Sa réclusion prend une tournure inédite quand sa demi-sœur le rejoint, par hasard, dans la cave en un huis clos détonnant : un garçon asocial perdu entre ses jeux vidéos, ses romans fantastiques et la brutale réalité de l’actualité qu’il mélange pour créer un monde artificiel que lui seul comprend, et une jeune femme qui fut très belle mais désormais rongée par la drogue. Entre ces deux êtres naufragés sur les rives de la société bourgeoise romaine s’instaure une cohabitation houleuse qui prend une tournure différente quand les deux jeunes gens prennent conscience de leurs blessures respectives.

Quel dommage que l’auteur n’ait pas, à mon avis, su exploiter toutes les possibilités de ce huis clos qui tourne court trop vite et laisse le lecteur sur sa faim. Il reste tout de même un regard sans concession sur les enfants de riches qui ne trouvent pas leur place dans la société, qui ne parviennent pas à satisfaire leurs désirs en obtenant trop facilement ce qu’ils veulent et qui ne répondent pas aux ambitions que leurs parents formulent pour eux mais surtout à travers eux. Une diatribe sans fioriture jeté à la face de la société des nantis qui ne pense qu’à satisfaire son présent en essayant de fabriquer des enfants à leur image sans se préoccuper de leur avenir.

Débézed - Besançon - 77 ans - 31 janvier 2015


Retrouvailles 5 étoiles

Le fil narratif, pour improbable qu’il peut paraître, est assez séduisant cependant, et sert plutôt bien le propos de l’auteur qui est d’aborder le mal être de toute une jeune génération et d’évoquer ses difficultés d’adaptation à la société dans laquelle elle vit.
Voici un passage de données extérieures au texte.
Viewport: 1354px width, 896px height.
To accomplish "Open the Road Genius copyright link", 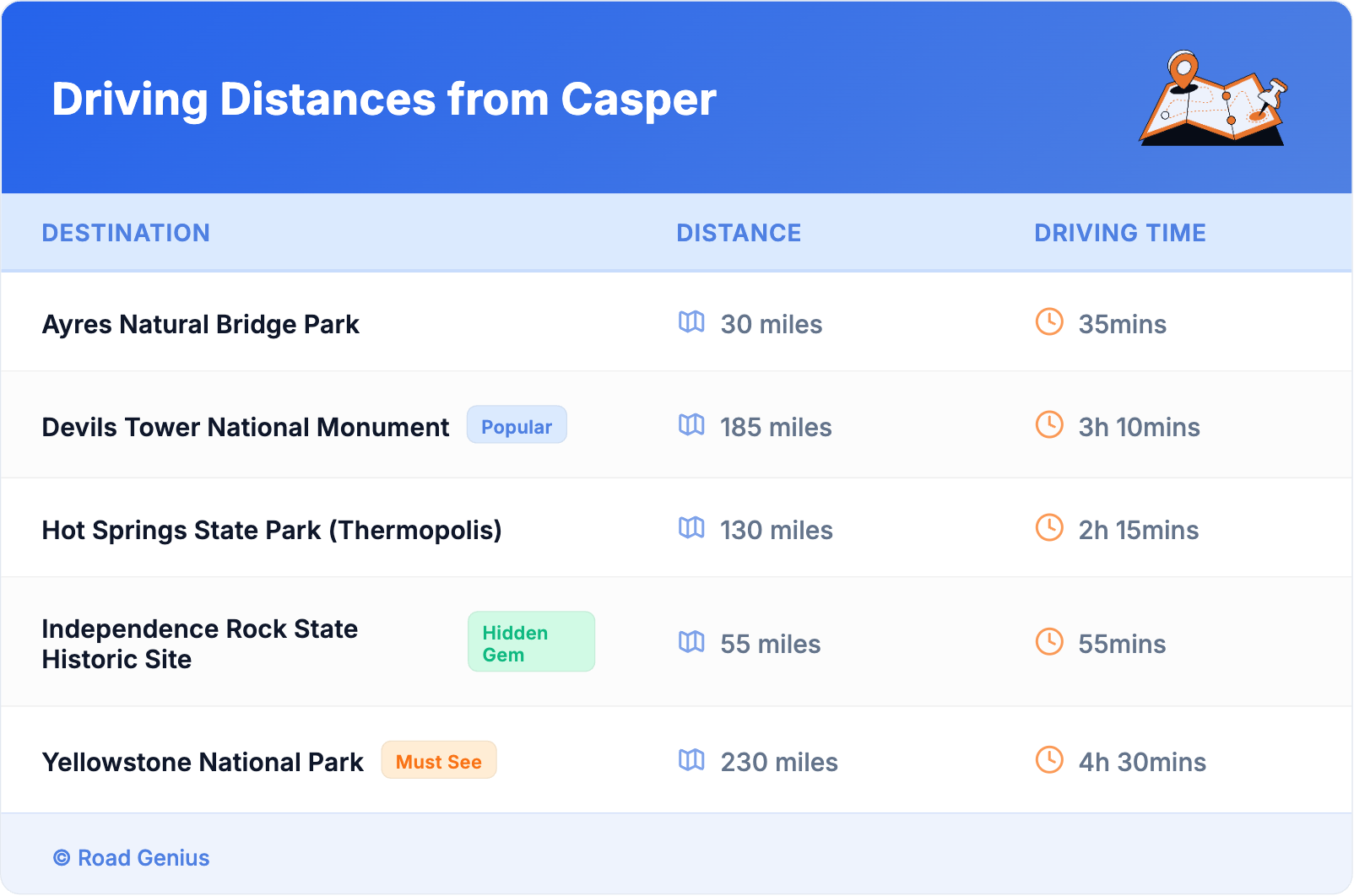I will 132,858.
Le roman de Niccolò Ammaniti est habilement construit. D’abord parce que le choix par l’auteur d’un cadre serré d’une unité de lieu (la cave de l’appartement familial), de temps (une semaine) et d’action (la rencontre de Lorenzo et d'Olivia) s’accorde intelligemment à la dramaturgie du récit. Ensuite parce que l’émotion, qui s’exprime à travers la rencontre incongrue de ce frère et de cette sœur presque inconnus l’un à l’autre, est bien dosée, sobre, et pudique.
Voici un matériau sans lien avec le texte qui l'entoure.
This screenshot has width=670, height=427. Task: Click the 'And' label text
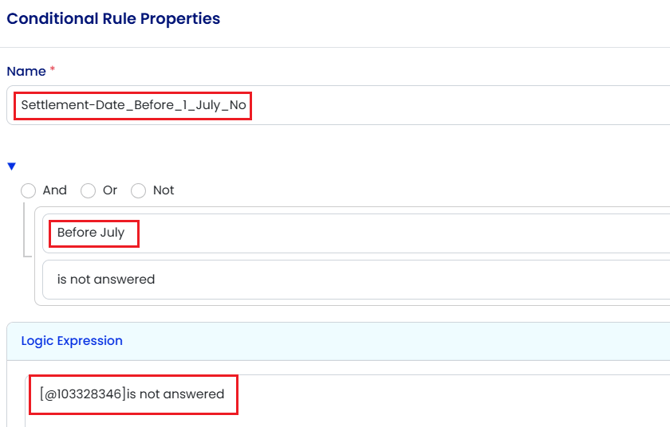click(54, 190)
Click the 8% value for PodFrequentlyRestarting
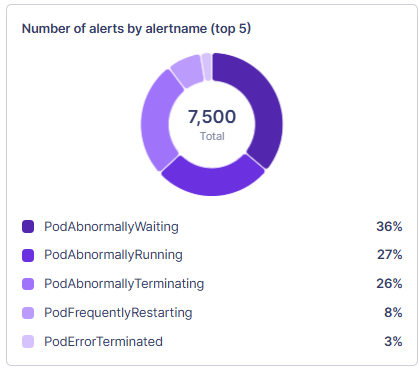This screenshot has width=419, height=370. 393,313
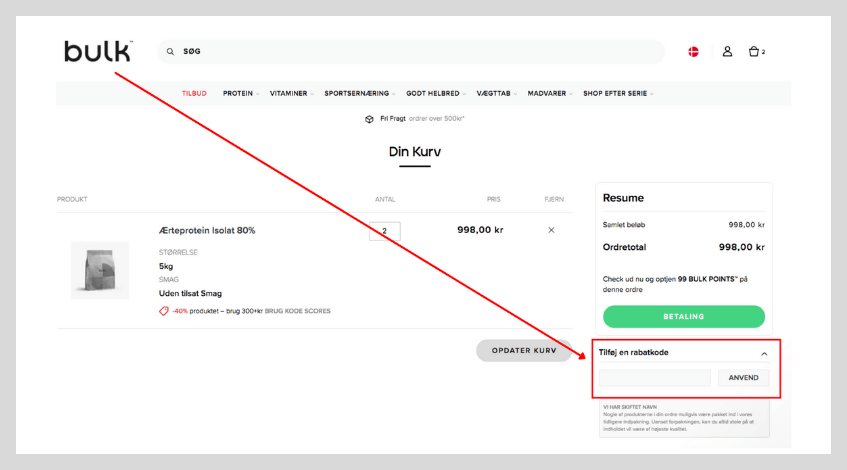Click the search magnifier icon

(x=170, y=52)
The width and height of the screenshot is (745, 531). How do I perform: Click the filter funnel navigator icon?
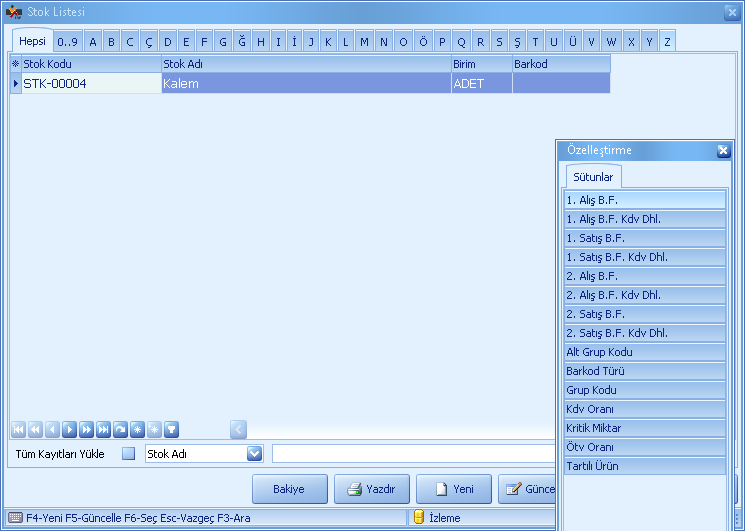click(171, 429)
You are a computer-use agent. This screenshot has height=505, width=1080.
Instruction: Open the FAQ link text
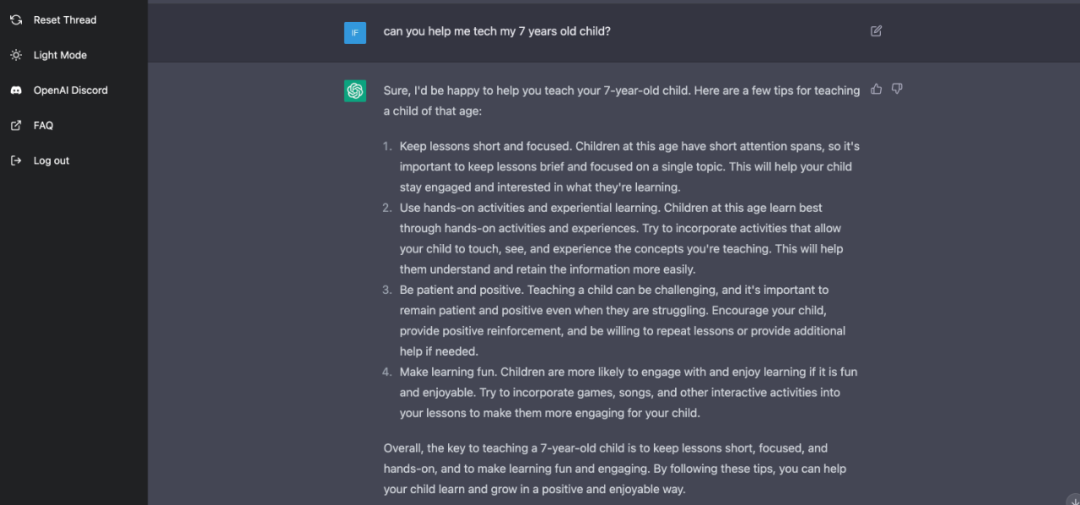(x=43, y=125)
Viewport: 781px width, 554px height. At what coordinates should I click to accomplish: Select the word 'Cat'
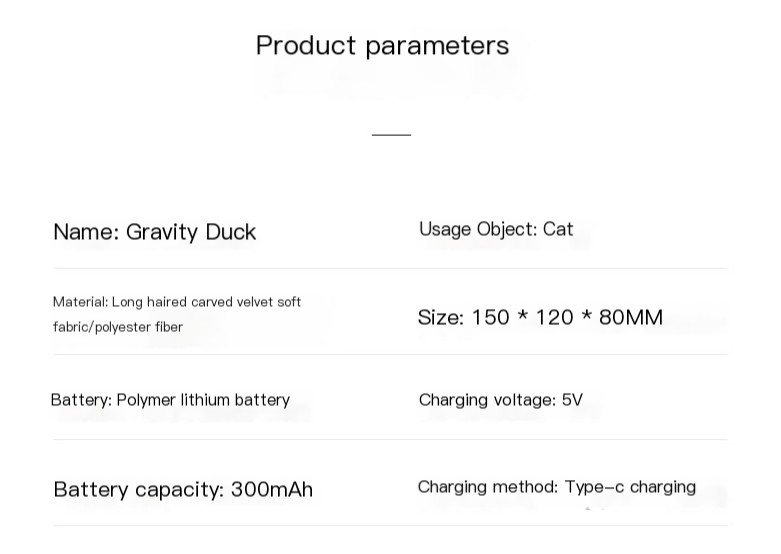pyautogui.click(x=558, y=229)
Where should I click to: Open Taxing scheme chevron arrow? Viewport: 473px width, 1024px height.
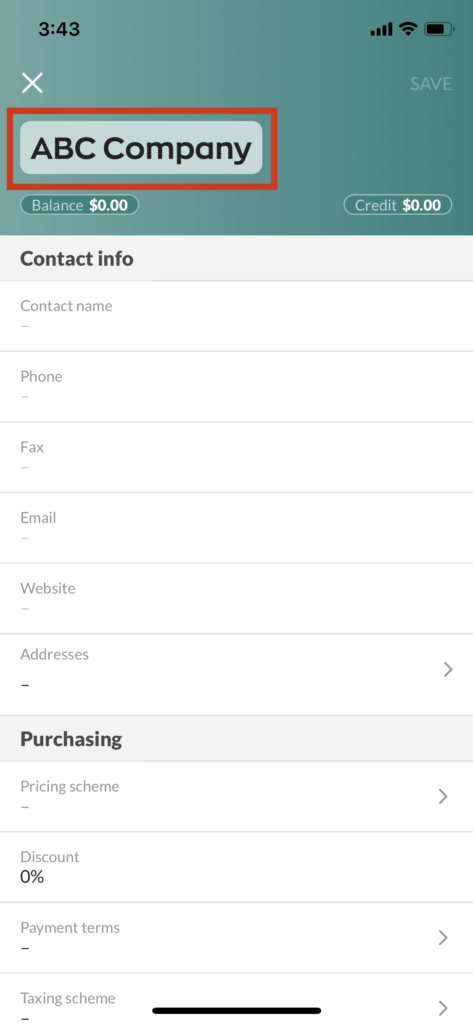click(x=443, y=1006)
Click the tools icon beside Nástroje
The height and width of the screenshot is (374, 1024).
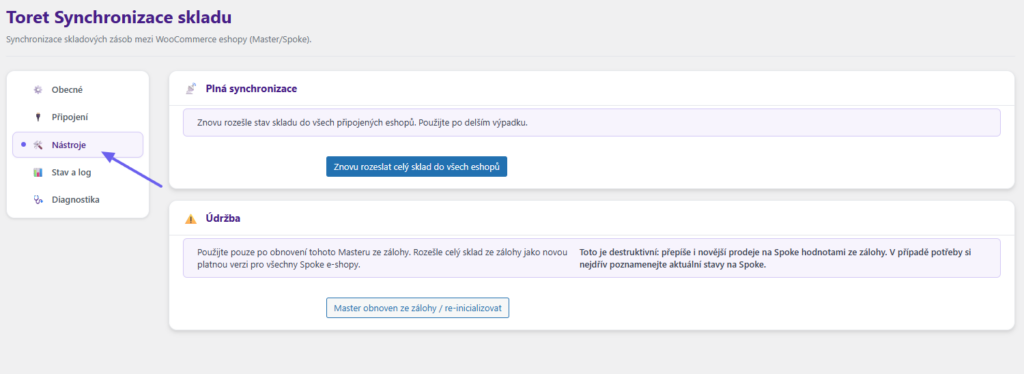coord(38,145)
Malgré tout, et même si le récit possède un rythme et une fluidité qui en fait une lecture très plaisante, je dois dire que la prose du roman, assez commune, m’a laissé un peu sur ma faim et ôte une partie de l’intérêt que j’ai pu trouver à ce roman.

Fanou03 - * - 49 ans - 15 janvier 2015


L‘introverti dans sa bulle 7 étoiles

Court texte porté par un adolescent en mal de vivre. Le garçon ne se reconnait pas dans les gens qui l’entourent et s’isole de plus en plus au point d’inventer une sortie de ski et passer plutôt son temps caché à la cave. Ce n’est qu’à l’apparition d’une sœur inattendue qu’il découvrira enfin une raison de socialiser.

La dynamique entre les deux personnages est assurément l’aspect le mieux réussi. En quelques pages, l’auteur établit une forte ambiance de claustrophobie et parvient à faire surgir l’émotion. Un bon roman mais beaucoup trop court pour laisser une trace indélébile.